If you're asking about the drag chart and why total drag gets lower at a higher airspeed, here's a good video from Jacob at Helicopter Lessons in 10 mins or less. He's an Apache pilot and great instructor, so I recommend all of his other videos too if you're interested. th-cam.com/video/BVW-l-iUJJw/w-d-xo.html
This is a great playlist of lectures. I’ve learned a lot with it. I think it’s interesting and kind of funny how I know about gyroscopic precession and these college students don’t lol, not that they aren’t smart because they are at MIT, I just study and love learning about airplanes and helicopters.
They know for sure if theyve been there for a semester, which they probably have since this was an IAP, spring. They've all have taken 8.01 by now probably.
You touch down skids level, then as you lower collective and as the craft tilts, lets say left, you apply an equal amount of right cyclic against the grounded skid to where youre correlating the downward and lateral forces. Takeoff is the same where you should come just off the ground in a stationary hover. Rule of thumb is to keep the blades parallel to the horizon at all times. If you were to pull collective with the blades parallel to the ground, you would shoot up and off at that angle, and if you snagged a skid on the way, thats called dynamic rollover, which is a bad time.
3:40 why does he say the energy of the air has to be the same like it would otherwise break physics? I don’t follow. I can run air through a compressor and the air coming out has more energy to the tune of what the compressor adds in. What am I missing?
I might be basic, but why don't they put a safety glide system or a parachute on these things? They seem to crash enough and kill everyone on board to start questioning; maybe there is a way of making these things more survivable. I am beginning to study this because I am tired of all the fatal crashes I see every few months in the news. The most recent one was in Canada.
helicopters can land much more safely than an airplane in an emergency. They don't need a parachute. Look up what autorotation is. Any helicopter can completely lose the engine and land safely. And all helicopter pilots are trained to only fly over places they can land safely with an autorotation. The fatal crashes that happen are due to pilot error, like smashing into a mountain, or on takeoff, and I highly doubt a parachute would help, especially since they already have parachutes in the form of autorotation
@OMG!!! PRODUCTIONS kobe's pilot flew into instrument meteorological conditions in a helicopter unequipped to do so, ignored his instruments, and slammed into the ground.
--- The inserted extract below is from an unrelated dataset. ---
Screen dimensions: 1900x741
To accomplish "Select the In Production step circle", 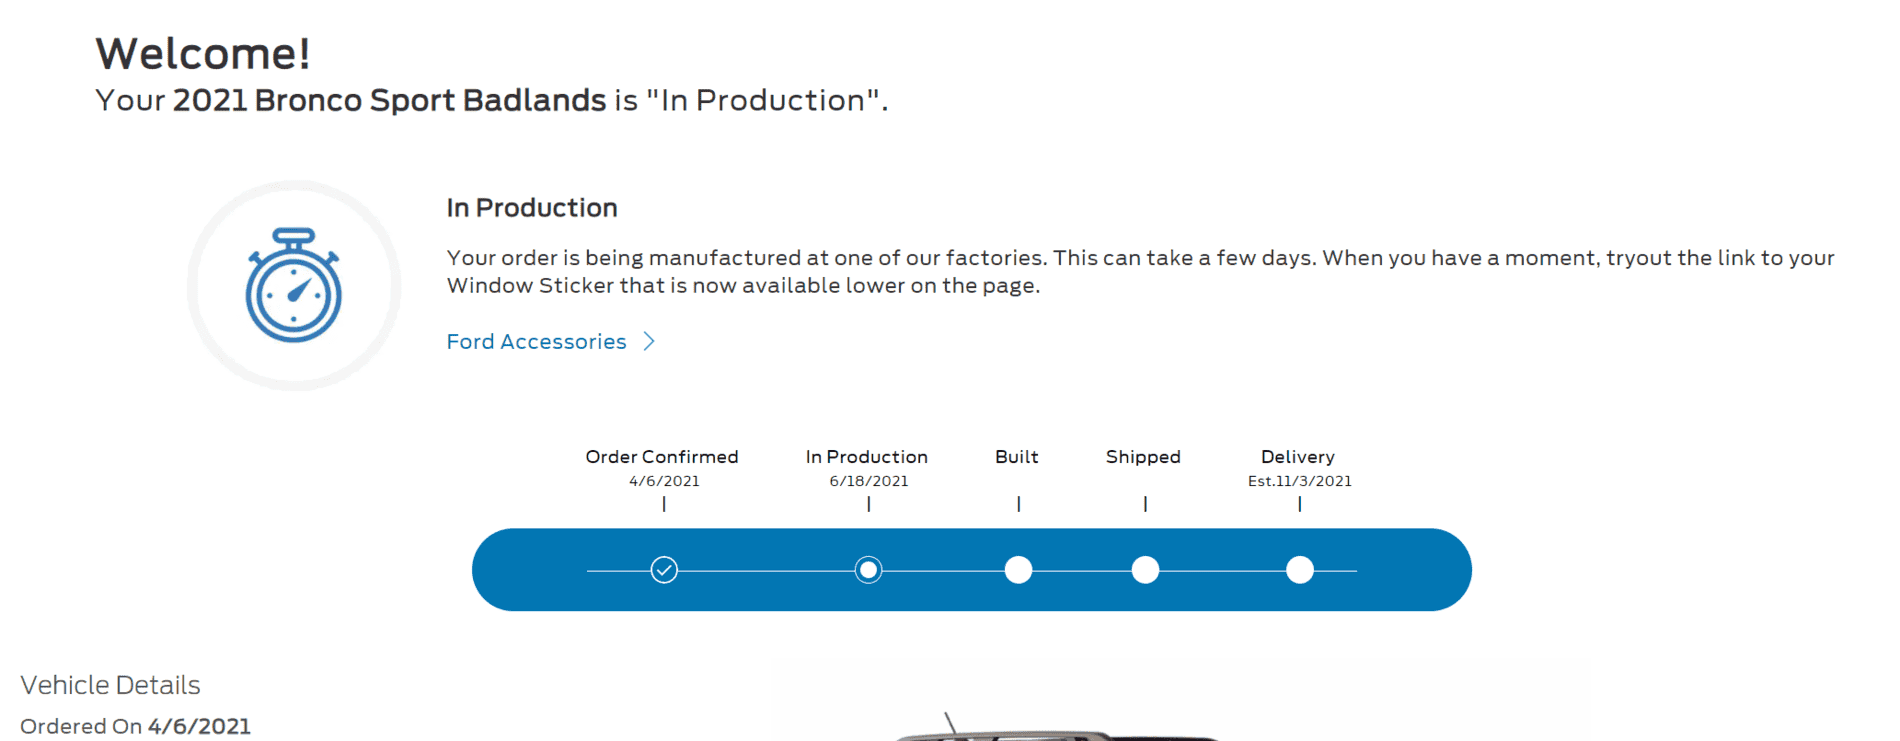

Nothing would have saved him except common sense or an IFR rating. Least of all a dumb idea like a parachute
@@moonasha hey, you have some points but there is nothing wrong with thinking outside of the box and building something better. if we all just settled some status quo, we would be still in caves.
Wind is energy. I would hardly call using all available energy…cheating, it’s more like being a better pilot knowing of and managing all sources of your energy.
I am a wildlife vet. Most of my career have been flying in what you call "dead-man's curve"; needles to say I've lost a lot of pilot and Vet friends. I am a pilot-want-to-be but still a Vet. Haha. But quite scary that I was always doing the pre-flight inspections... Helicopter pilots seems to get lazy with those...
I would be the guy to say, “yes, I am interested in you going back to the concept…I have time. I would also ask him about the skill & risk involved in an emergency Afgany take off!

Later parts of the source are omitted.